#### PAGE EXTRACT:
A mentoring center in Baba Dogo, a slum outside Nairobi,
Kenya, and 42 primary school students.
Elena Farrar ’10 (center) and her charges.
Margaret Mumbi Mongare
’10 (on right) gives a presentation while Marguerite
Davenport awaits her turn to present.
Recent graduates Elena
Farrar, Marguerite Davenport and Margaret Mumbi Mongare,
all members of the Class of 2010, teamed up during the summer
to establish a mentoring center in Baba Dogo to help gifted
children realize their goals for higher education. The work
was funded through Projects for Peace, a philanthropic organization
that awards $10,000 to selected student projects from the
top 50 American colleges and universities.
While their interests
and backgrounds may be vastly different, the three alumnae
share a common bond in their high regard for education. Marguerite’s
and Elena’s mothers are teachers. For Mumbi, education was
the ticket out of Baba Dogo, her hometown, in which many
live on less than a dollar a day.
Building a mentoring center
in a slum meant connecting the most motivated students in
a school of 1,700 youngsters with mentors that they could
look to not only for academic help, but also career advice.

#### INSTRUCTIONS:
- A) Do these statements agree with the passage on the Baba Dogo mentoring center? (i) Projects for Peace gives $10,000 to selected student projects. (ii) All three alumnae have mothers who are teachers. (iii) The school where the mentoring center connected students had 1,700 youngsters. Answer yes or no for each and quote the words of the passage that decide it.
- B) Summarize the passage on the Baba Dogo mentoring center in two sentences.
- C) According to the passage on the Baba Dogo mentoring center, which of the three alumnae has Baba Dogo as her hometown?

#### DATA SHOWN:
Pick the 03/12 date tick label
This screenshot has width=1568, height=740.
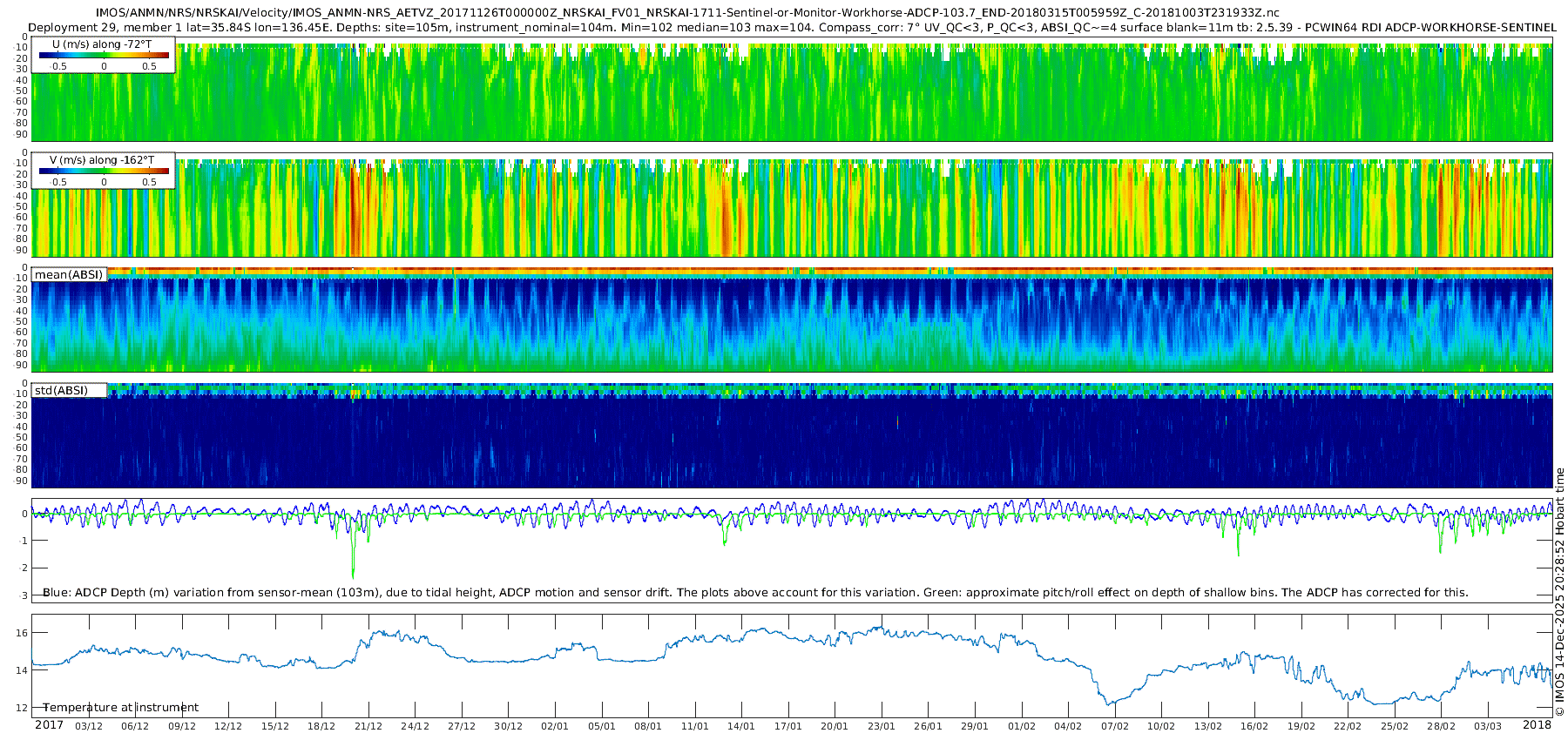tap(88, 726)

#### TASK-BY-TASK ANSWERS:
- A)
(i) Yes: "awards $10,000 to selected student projects from the top 50 American colleges and universities."
(ii) No: "Marguerite’s and Elena’s mothers are teachers."
(iii) Yes: "a school of 1,700 youngsters."

- B) Elena Farrar, Marguerite Davenport and Margaret Mumbi Mongare, all members of the Class of 2010, spent the summer establishing a mentoring center in Baba Dogo, with funding from Projects for Peace, to help gifted children realize their goals for higher education. The three share a high regard for education, and the center connected the most motivated students in a school of 1,700 youngsters with mentors for academic help and career advice.

- C) Mumbi (Margaret Mumbi Mongare).